Customers buy solutions. They don't buy specifications documents, they don't buy elegant code, they don't buy automatic test coverage. All of these are useful only as long as they help you deliver solutions to customers faster. Any effort more is better spent on actually building solutions for customers. Maintainability is nearly top priority; real top priority is to have something to maintain in the first place.

Corollary: quick-and-dirty exist for a reason. It's easy to say that quick-and-dirty is just dirty, and it's true: in the long run, quick-and-dirty takes longer than the-right-thing. But, there is a but: time doesn't always have the same value! Time just before a deadline is much more precious than the time after the deadline, when you can relax a bit and fix things before the next stress wave. Have it working and ship it now; we'll get it in better shape next week, while the customer will be happy playing with their new toy.



And telling a customer that what they want a) won't work and b) is not cost-efficient to build can also be a good idea.

You might "lose" a customer, but word will travel that you won't build crap that wastes clients money. Which in turn might bring in more business later on.

Also when building a quick-and-dirty solution, make it LOOK dirty.

A fancy UI with a janky back-end will look like polished software to the customer, keep the user experience in sync with the code progress.

If your backend is WIP, the UI should be only unstyled plain HTML components when demoing it to the customer. If there is no UI, the backend should print all kinds of janky-lookig debug messages that make it clear it's not ready for production.


> Absolutely agree.
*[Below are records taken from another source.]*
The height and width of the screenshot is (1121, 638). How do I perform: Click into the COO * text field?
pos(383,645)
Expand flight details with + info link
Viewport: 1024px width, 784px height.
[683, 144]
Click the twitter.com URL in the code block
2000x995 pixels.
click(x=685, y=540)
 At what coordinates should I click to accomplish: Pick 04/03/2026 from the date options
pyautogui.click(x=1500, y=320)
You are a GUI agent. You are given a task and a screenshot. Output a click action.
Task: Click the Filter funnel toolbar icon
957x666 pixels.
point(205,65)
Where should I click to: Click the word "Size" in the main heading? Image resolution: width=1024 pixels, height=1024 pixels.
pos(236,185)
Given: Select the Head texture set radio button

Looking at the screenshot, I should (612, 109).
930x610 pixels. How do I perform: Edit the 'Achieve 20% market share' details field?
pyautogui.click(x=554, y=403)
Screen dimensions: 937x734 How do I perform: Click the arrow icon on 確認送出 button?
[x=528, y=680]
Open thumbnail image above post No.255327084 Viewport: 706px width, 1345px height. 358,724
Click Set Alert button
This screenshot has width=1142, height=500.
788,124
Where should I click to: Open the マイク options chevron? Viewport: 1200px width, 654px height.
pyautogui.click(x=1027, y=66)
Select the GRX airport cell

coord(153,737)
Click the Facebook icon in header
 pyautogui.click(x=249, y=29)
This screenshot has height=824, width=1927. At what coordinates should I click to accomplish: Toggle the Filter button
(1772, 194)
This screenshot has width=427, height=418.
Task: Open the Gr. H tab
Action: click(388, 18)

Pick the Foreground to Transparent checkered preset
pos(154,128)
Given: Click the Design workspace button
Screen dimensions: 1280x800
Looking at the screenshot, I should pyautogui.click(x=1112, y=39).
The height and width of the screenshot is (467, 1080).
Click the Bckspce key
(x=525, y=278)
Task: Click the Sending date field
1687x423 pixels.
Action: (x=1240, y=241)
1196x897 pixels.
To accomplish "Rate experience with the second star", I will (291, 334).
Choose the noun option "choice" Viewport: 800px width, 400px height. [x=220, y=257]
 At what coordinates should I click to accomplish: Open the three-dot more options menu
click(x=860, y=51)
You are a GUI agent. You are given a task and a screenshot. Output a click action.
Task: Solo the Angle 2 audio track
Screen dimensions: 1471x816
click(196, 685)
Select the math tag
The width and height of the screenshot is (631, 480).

It can be so difficult to explain to a customer why you've put together a prototype in 6 weeks but then struggle to explain why it'll take another 3 years to complete


Good luck convincing commission-based sales people of this.


Solution is extremely simple: commission-based sales people can only sell what already exists.

Corollary: R&D must have the right of veto on any promise to any customer.


Don't hire them. Commission-based sales people can only be used to sell transactional products.


> quick-and-dirty exist for a reason. It's easy to say that quick-and-dirty is just dirty, and it's true: in the long run, quick-and-dirty takes longer than the-right-thing

I've started to view this as "quick and dirty pays the bills for me to clean up later".

Yes, it'd be great to have an elegant solution right off the bat - but that's almost always going to take more time/effort. There's also a good chance what you build is completely wrong, so it might get thrown away.

Of course, there are exceptions to this. Particularly, for well-known, well defined things or safety critical things.


On that line, it's a good idea to optimize for the integral of business value delivered. It's better to deliver something partial and hack-y quickly so the business can start enjoying it rather than delivering all at once. Not to mention the invaluable interim feedback gathered from your users in the meantime.

Also, it's not enough to build something; you need to make sure people are using it, and using it right, or else you leave value on the table. Run trainings, monitor user engagement, talk to your users. Make sure what you built is used to its full potential and delivers the maximal impact.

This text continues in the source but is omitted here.